The study focused on 9,988 women from the WHI, all of whom self-reported having RA at baseline or at follow-up visits. To further refine the sample, the investigators defined probable RA as the presence of anti-CCP antibodies, with or without the use of DMARDs (8% of the sample), or the absence of anti-CCP antibodies reported with DMARD use (7%). Thus, a total of 1,029 women were considered to have probable RA. The remainder of the sample probably had osteoarthritis, the authors suggested.
The mortality analysis further considered the timing of RA onset by whether it was reported at baseline or during follow-up.
During the 10-year study period, 13% of the group died, including 14% of those with RA at baseline and follow-up, 16% of those with RA only at baseline, and 10% of those who reported it only at follow-up. The median times to death were 8 years for those with baseline RA, 7 years for those with baseline and follow-up RA, and 6 years for those with RA at follow-up.
Women with anti-CCP antibodies had the highest age-adjusted death rate (19 per 1,000 person-years), followed by those who did not have anti-CCP antibodies but were taking DMARDs (18 per 1,000 person-years) and those who probably did not have RA (no antibodies and no DMARDS; 10 per 1,000 person-years).
ANA positivity occurred in 16% of the women, but two-thirds of them were negative for anti-CCP and rheumatoid factor and "therefore probably did not have clinical RA." Age-adjusted death rates were lower for ANA-positive women than for anti-CCP–positive and rheumatoid factor–positive women and were not higher for anti-CPP–positive women with or without rheumatoid factor, or for anti-CPP–negative women with rheumatoid factor.
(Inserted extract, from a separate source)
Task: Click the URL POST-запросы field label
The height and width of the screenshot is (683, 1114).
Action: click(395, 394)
This suggested to the investigators that "anti-CCP positivity rather than rheumatoid factor positivity was the correlate of increased death rates."
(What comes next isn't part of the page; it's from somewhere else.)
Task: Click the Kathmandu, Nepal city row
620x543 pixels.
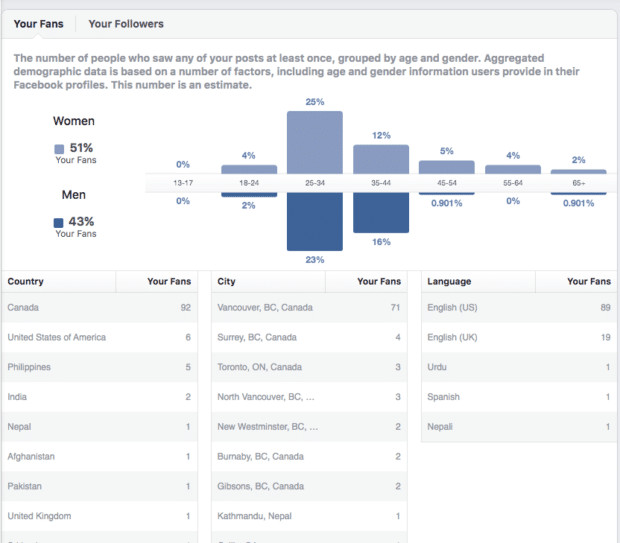Action: coord(309,516)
Mortality was similar for those using DMARDs and those not using them, and for the use of methotrexate, compared with other DMARDs.
There were no between-group differences in causes of death, which were most frequently cardiovascular disease and cancers. Smoking, diabetes, less physical activity, poor overall health, and a history of coronary heart disease all increased the death rate among those with anti-CCP antibodies. About a quarter of those with the antibodies reported poor health status, with a death rate four times higher than those who probably didn’t have RA and who also said they had excellent health.
Joint pain in the 4 weeks before the baseline interview was another indicator of mortality. Among all antibody-positive women, those who reported severe pain were twice as likely to die during the follow-up as were those who reported no pain or mild pain. Additionally, among all women with severe joint pain, the death rates were significantly higher for those with the antibodies (35.5 per 1,000 person-years) than for those who reported RA but were antibody negative (17.2 per 1,000 person-years), those who reported arthritis but not RA (12.1 per 1,000 person-years), and those who reported no arthritis (11.4 per 1,000 person-years).
In a multivariate, age-adjusted model, anti-CCP–positive women using DMARDs were almost three times more likely to die (hazard ratio [HR], 2.8) than were women without RA. The risk was also significantly elevated in anti-CCP–positive women who weren’t taking DMARDs (HR, 2.2) and for those who were anti-CCP–negative but who used DMARDs (HR, 1.8).